Textabschnitt:
------------------------------------------------

Am Sonntag protestierten 10.000 in Weiß gekleidete Demonstranten gegen die Gewalt im mexikanischen Bundesstaat Sinaloa. Die Teilnehmer trugen Plakate mit der Botschaft „Wir wollen keine weiteren Toten mehr" und drückten damit die Verzweiflung der lokalen Bevölkerung aus.
Die Proteste richteten sich gegen die Gewalt, die vom Drogenkartell von Sinaloa verursacht wird und die Region terrorisiert hat. In nur zwei Jahren führte der Konflikt zwischen den Kartellfraktionen zu etwa 3.000 Toten in dem Bundesstaat.
Sinaloa ist einer der am stärksten vom Drogenhandel betroffenen Bundesstaaten Mexikos und Heimat einer der mächtigsten kriminellen Organisationen des Landes. Die Gewalt zwischen verschiedenen Fraktionen des Kartells hat sich in den letzten Jahren verschärft und terrorisiert die Zivilbevölkerung.
Die hohe Teilnehmerzahl bei dem Protest zeigt den wachsenden öffentlichen Aufschrei nach Sicherheit in der Region, wo die Bewohner täglich unter der Bedrohung durch kriminelle Gewalt leben.

------------------------------------------------

Entnommenes Material:
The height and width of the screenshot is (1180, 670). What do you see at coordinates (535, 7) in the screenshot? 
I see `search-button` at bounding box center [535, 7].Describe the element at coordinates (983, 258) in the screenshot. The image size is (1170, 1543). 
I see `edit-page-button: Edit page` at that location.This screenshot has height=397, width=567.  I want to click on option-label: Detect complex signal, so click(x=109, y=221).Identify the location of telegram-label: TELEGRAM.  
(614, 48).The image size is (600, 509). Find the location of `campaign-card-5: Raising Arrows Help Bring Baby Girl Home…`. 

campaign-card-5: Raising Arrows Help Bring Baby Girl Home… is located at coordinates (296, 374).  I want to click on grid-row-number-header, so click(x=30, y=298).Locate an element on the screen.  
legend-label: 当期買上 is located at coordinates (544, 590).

------------------------------------------------

Arbeitsauftrag: Überarbeiten Sie im Text über die Proteste in Sinaloa die Passage, die mit „Die Proteste richteten“ beginnt und bis einschließlich „terrorisiert die Zivilbevölkerung.“ reicht. Geben Sie diese vollständig wieder und setzen Sie dabei „Rauschgifthandel“ anstelle von „Drogenhandel“.

Ergebnis:
Die Proteste richteten sich gegen die Gewalt, die vom Drogenkartell von Sinaloa verursacht wird und die Region terrorisiert hat. In nur zwei Jahren führte der Konflikt zwischen den Kartellfraktionen zu etwa 3.000 Toten in dem Bundesstaat.
Sinaloa ist einer der am stärksten vom Rauschgifthandel betroffenen Bundesstaaten Mexikos und Heimat einer der mächtigsten kriminellen Organisationen des Landes. Die Gewalt zwischen verschiedenen Fraktionen des Kartells hat sich in den letzten Jahren verschärft und terrorisiert die Zivilbevölkerung.